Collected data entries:
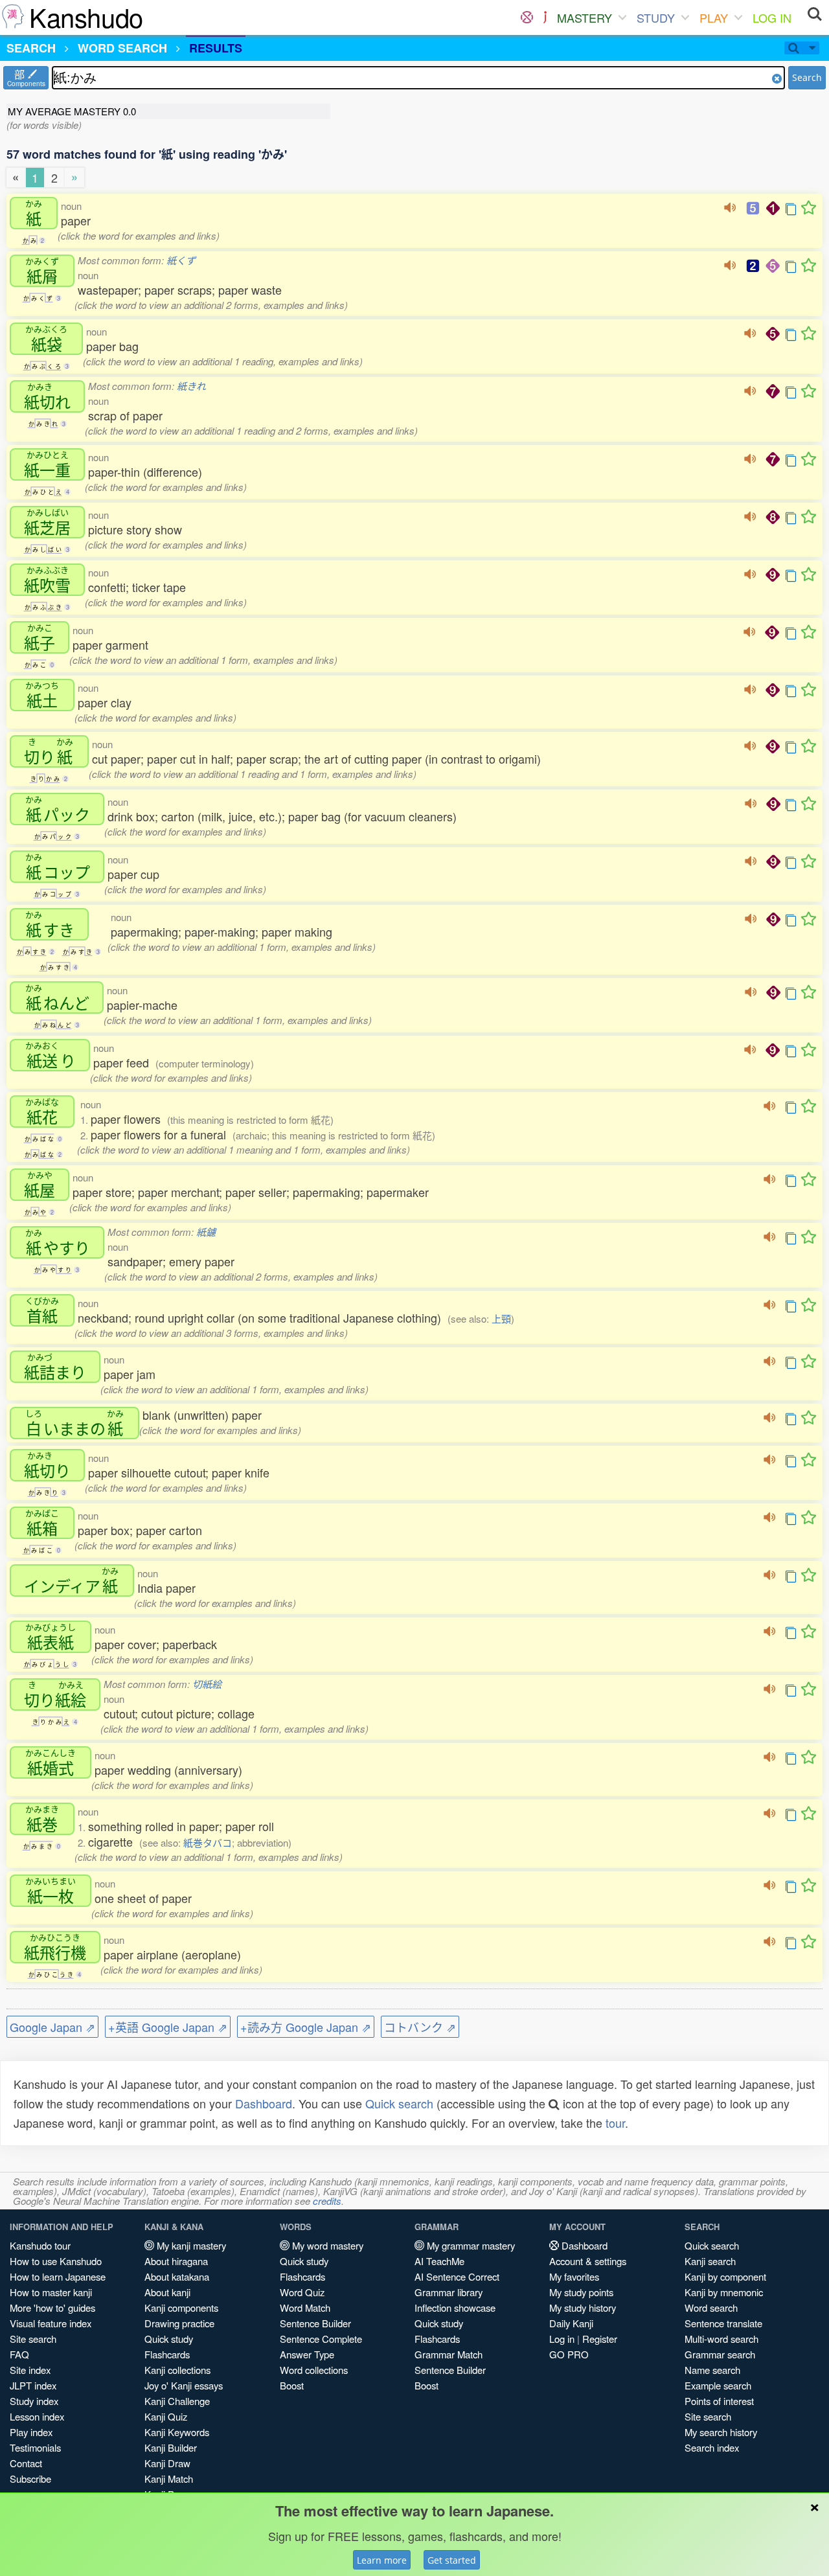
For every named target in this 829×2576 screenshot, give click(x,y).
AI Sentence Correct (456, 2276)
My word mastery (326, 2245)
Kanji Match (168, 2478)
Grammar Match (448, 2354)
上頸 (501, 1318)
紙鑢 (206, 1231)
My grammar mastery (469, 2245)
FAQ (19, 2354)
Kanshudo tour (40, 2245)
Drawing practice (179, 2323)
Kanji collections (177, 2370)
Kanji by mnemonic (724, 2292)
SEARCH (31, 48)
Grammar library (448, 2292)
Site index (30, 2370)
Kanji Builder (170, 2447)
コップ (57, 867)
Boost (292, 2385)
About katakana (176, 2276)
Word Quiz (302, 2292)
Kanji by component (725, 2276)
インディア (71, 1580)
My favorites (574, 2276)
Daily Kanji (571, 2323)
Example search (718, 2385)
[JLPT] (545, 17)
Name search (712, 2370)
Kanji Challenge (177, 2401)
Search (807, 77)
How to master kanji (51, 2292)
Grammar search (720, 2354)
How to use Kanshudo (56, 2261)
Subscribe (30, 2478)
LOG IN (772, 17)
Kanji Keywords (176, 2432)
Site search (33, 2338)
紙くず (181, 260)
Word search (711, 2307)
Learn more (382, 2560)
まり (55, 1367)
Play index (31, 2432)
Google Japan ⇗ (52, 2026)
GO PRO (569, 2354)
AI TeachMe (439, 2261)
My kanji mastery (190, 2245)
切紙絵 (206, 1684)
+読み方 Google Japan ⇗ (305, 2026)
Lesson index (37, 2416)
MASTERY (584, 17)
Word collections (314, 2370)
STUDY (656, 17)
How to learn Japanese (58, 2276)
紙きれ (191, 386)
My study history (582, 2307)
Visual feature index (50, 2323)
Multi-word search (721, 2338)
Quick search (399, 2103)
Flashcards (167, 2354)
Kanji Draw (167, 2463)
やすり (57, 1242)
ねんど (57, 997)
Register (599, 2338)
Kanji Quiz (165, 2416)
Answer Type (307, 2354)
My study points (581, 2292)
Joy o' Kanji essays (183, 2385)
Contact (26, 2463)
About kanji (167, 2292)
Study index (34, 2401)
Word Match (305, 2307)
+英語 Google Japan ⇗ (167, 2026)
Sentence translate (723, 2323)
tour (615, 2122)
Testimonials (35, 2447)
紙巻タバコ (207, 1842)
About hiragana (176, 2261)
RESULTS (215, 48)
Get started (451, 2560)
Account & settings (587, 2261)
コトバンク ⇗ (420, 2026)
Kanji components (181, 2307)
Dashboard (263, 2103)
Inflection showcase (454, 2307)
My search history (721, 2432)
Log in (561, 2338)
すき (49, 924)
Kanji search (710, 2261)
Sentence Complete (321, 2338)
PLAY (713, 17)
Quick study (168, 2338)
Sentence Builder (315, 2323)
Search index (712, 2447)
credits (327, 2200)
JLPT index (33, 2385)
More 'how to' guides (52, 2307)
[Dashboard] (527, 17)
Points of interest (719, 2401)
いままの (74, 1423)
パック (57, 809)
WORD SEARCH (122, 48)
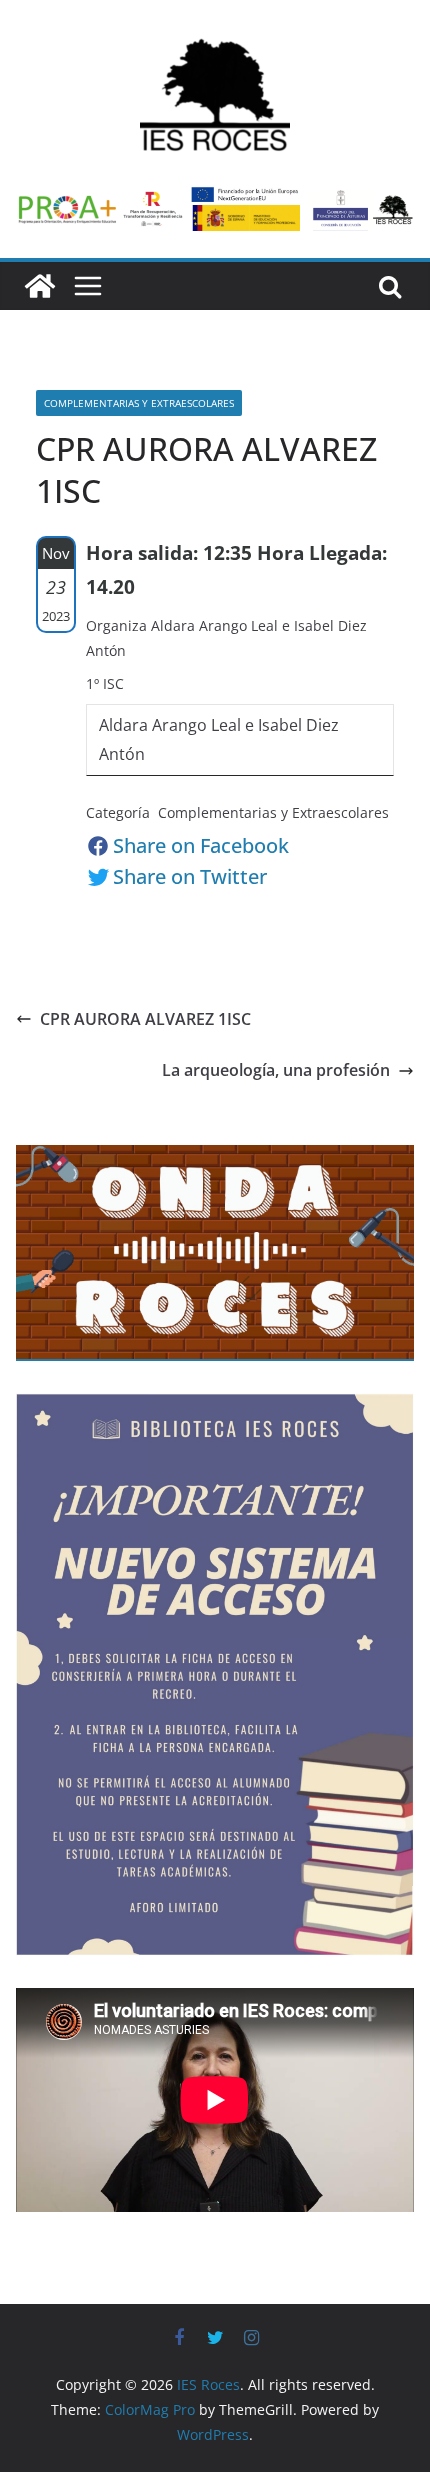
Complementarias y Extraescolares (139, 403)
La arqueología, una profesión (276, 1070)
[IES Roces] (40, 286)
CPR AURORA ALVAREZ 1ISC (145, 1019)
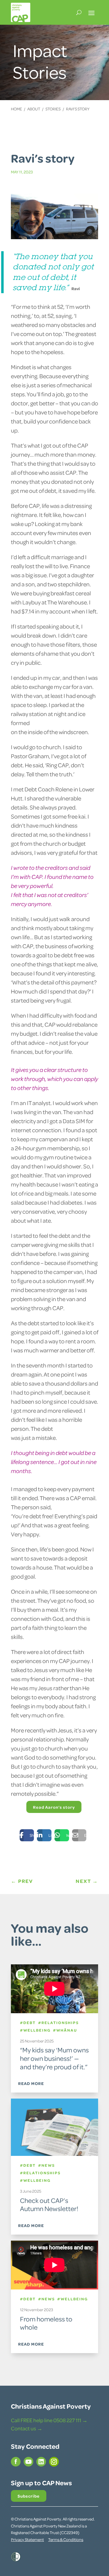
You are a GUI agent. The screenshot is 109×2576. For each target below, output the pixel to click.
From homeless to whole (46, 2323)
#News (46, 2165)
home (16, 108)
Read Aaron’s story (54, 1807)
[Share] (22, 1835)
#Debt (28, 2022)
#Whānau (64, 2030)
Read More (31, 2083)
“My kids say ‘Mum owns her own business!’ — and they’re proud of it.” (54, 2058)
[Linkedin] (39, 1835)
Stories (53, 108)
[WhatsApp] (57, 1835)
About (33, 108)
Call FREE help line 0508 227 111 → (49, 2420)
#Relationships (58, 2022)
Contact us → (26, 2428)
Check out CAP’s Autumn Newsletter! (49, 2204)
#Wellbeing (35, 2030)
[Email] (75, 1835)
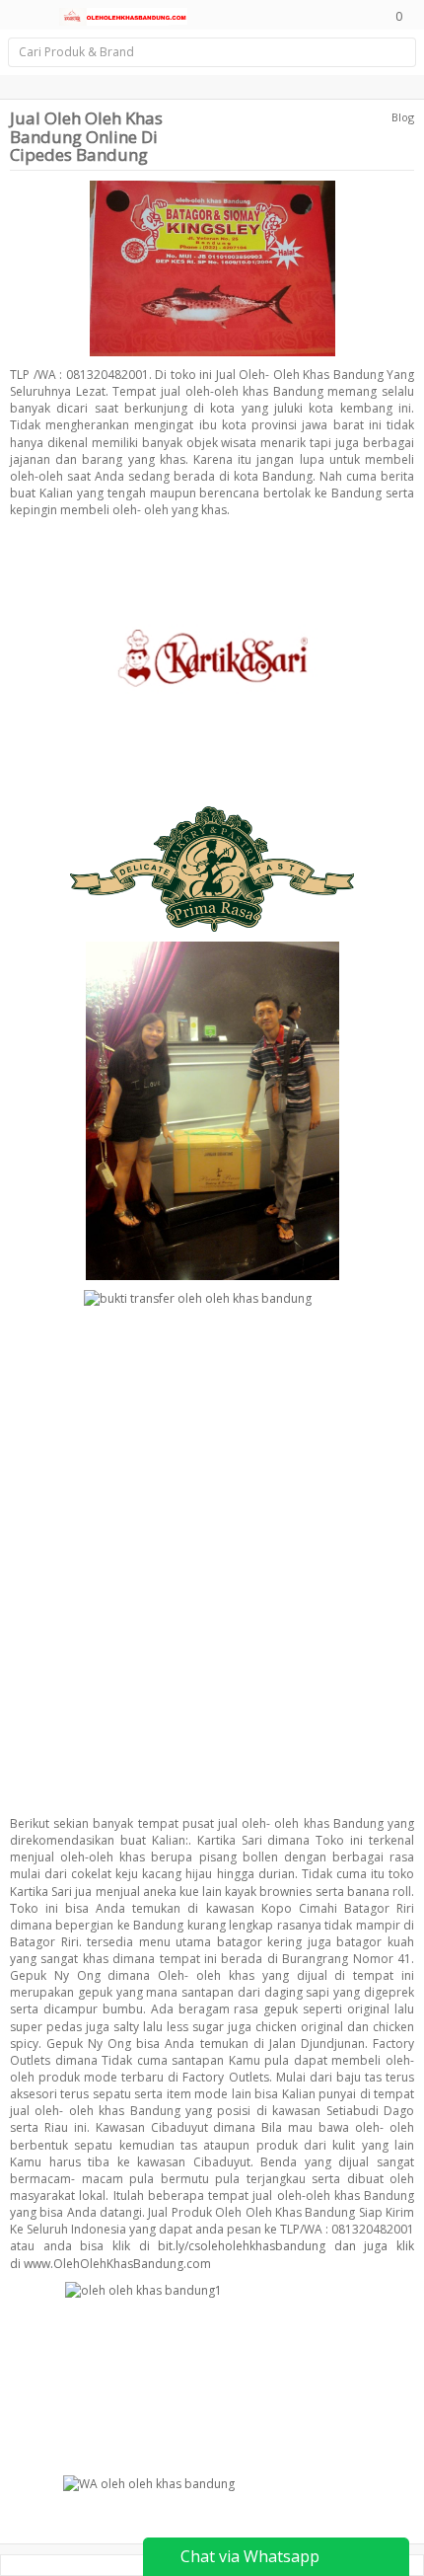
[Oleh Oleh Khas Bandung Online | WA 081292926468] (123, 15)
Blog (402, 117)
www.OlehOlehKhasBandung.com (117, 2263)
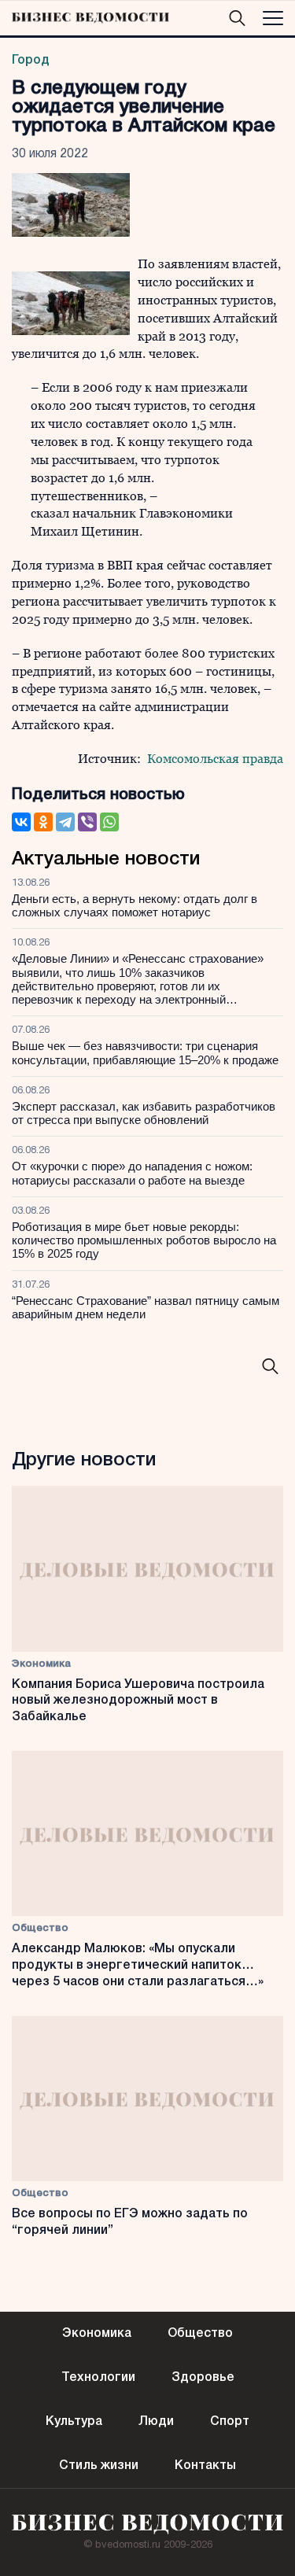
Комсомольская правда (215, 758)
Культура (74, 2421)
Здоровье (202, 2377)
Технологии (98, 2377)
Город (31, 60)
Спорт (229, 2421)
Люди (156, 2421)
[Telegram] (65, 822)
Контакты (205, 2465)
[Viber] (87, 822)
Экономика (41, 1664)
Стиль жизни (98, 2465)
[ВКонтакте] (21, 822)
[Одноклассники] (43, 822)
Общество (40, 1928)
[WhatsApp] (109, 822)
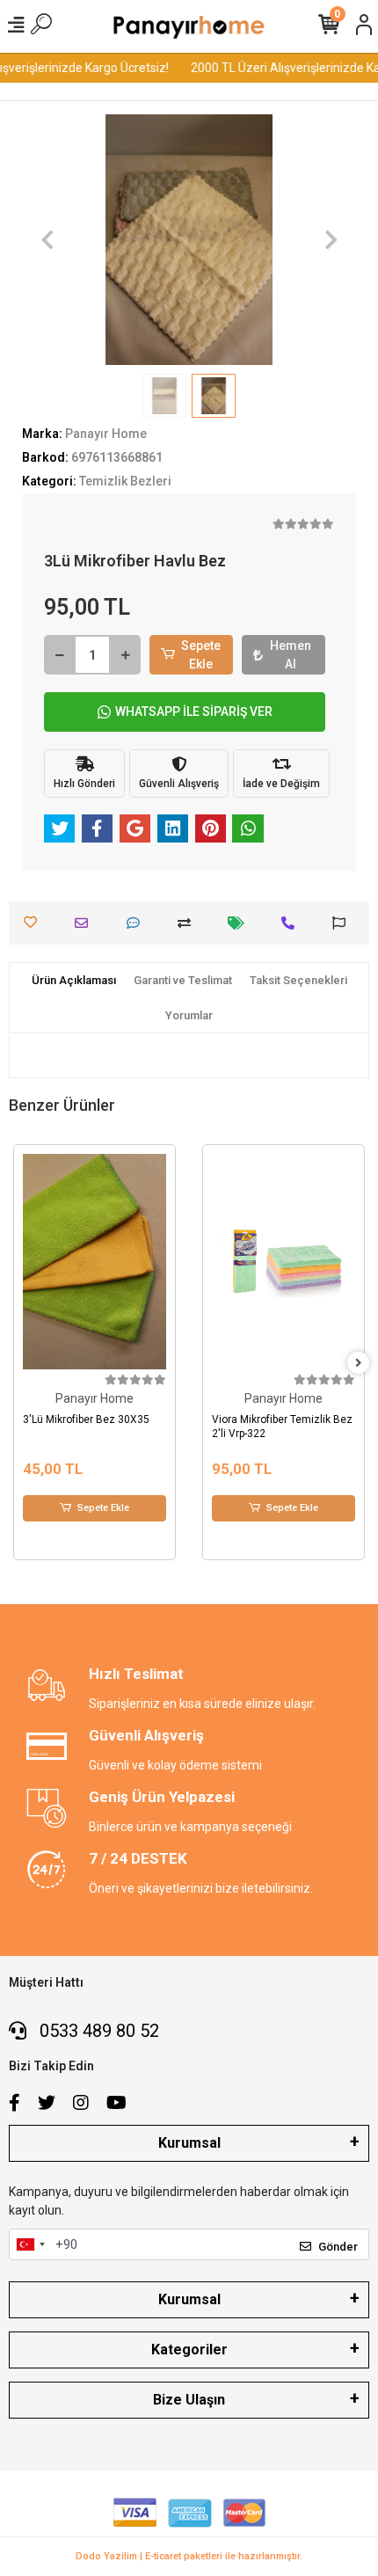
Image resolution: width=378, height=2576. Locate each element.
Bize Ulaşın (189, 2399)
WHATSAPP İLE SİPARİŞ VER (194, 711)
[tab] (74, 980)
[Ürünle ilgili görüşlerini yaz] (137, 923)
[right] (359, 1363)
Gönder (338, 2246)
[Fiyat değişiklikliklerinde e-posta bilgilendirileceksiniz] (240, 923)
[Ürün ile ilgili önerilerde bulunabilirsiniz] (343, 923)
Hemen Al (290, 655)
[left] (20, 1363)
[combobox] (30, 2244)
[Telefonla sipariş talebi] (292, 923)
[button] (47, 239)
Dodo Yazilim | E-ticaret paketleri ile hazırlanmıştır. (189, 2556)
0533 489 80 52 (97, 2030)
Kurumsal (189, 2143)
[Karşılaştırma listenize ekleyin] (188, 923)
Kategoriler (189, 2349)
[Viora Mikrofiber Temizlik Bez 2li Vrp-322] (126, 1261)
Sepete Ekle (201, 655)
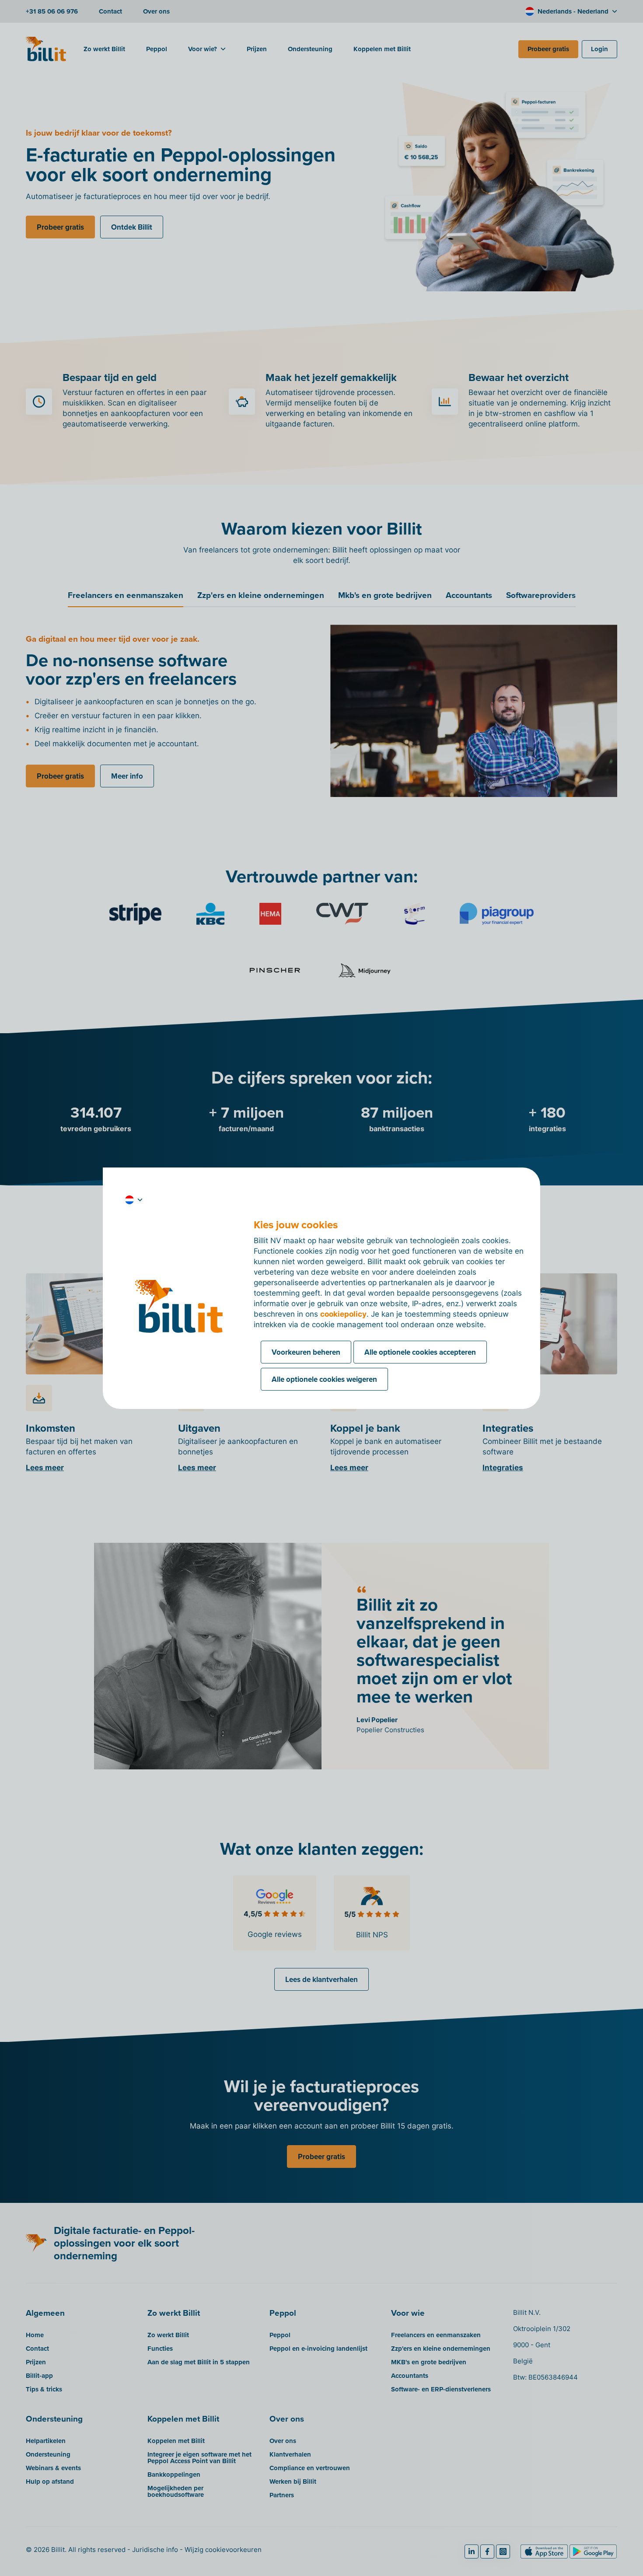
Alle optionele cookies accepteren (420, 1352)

▶ WHAT IS BEING ASKED
For the data above, set down exactly the lines from the line with "紙きれ (191, 386)" to the line with "[WhatsApp] (57, 1835)", both included, leaving pictures out.

▶ FINISHED EXERCISE
紙きれ (191, 386)
My study history (582, 2307)
Visual feature index (50, 2323)
Multi-word search (721, 2338)
Quick search (399, 2103)
Flashcards (167, 2354)
Kanji Draw (167, 2463)
やすり (57, 1242)
ねんど (57, 997)
Register (599, 2338)
Kanji Quiz (165, 2416)
Answer Type (307, 2354)
My study points (581, 2292)
Joy o' Kanji essays (183, 2385)
Contact (26, 2463)
About kanji (167, 2292)
Study index (34, 2401)
Word Match (305, 2307)
+英語 Google Japan ⇗ (167, 2026)
Sentence translate (723, 2323)
tour (615, 2122)
Testimonials (35, 2447)
紙巻タバコ (207, 1842)
About hiragana (176, 2261)
RESULTS (215, 48)
Get started (451, 2560)
Account & settings (587, 2261)
コトバンク ⇗ (420, 2026)
Kanji components (181, 2307)
Dashboard (263, 2103)
Inflection showcase (454, 2307)
My search history (721, 2432)
Log in (561, 2338)
すき (49, 924)
Kanji search (710, 2261)
Sentence Complete (321, 2338)
PLAY (713, 17)
Quick study (168, 2338)
Sentence Builder (315, 2323)
Search index (712, 2447)
credits (327, 2200)
JLPT index (33, 2385)
More 'how to' guides (52, 2307)
[Dashboard] (527, 17)
Points of interest (719, 2401)
いままの (74, 1423)
パック (57, 809)
WORD SEARCH (122, 48)
Complementarias y Extraescolares (139, 403)
La arqueología, una profesión (276, 1070)
[IES Roces] (40, 286)
CPR AURORA ALVAREZ 1ISC (145, 1019)
You are a GUI agent. The screenshot is 109×2576. For each target below, output the pixel to click.
From homeless to whole (46, 2323)
#News (46, 2165)
home (16, 108)
Read Aaron’s story (54, 1807)
[Share] (22, 1835)
#Debt (28, 2022)
#Whānau (64, 2030)
Read More (31, 2083)
“My kids say ‘Mum owns her own business!’ — and they’re proud of it.” (54, 2058)
[Linkedin] (39, 1835)
Stories (53, 108)
[WhatsApp] (57, 1835)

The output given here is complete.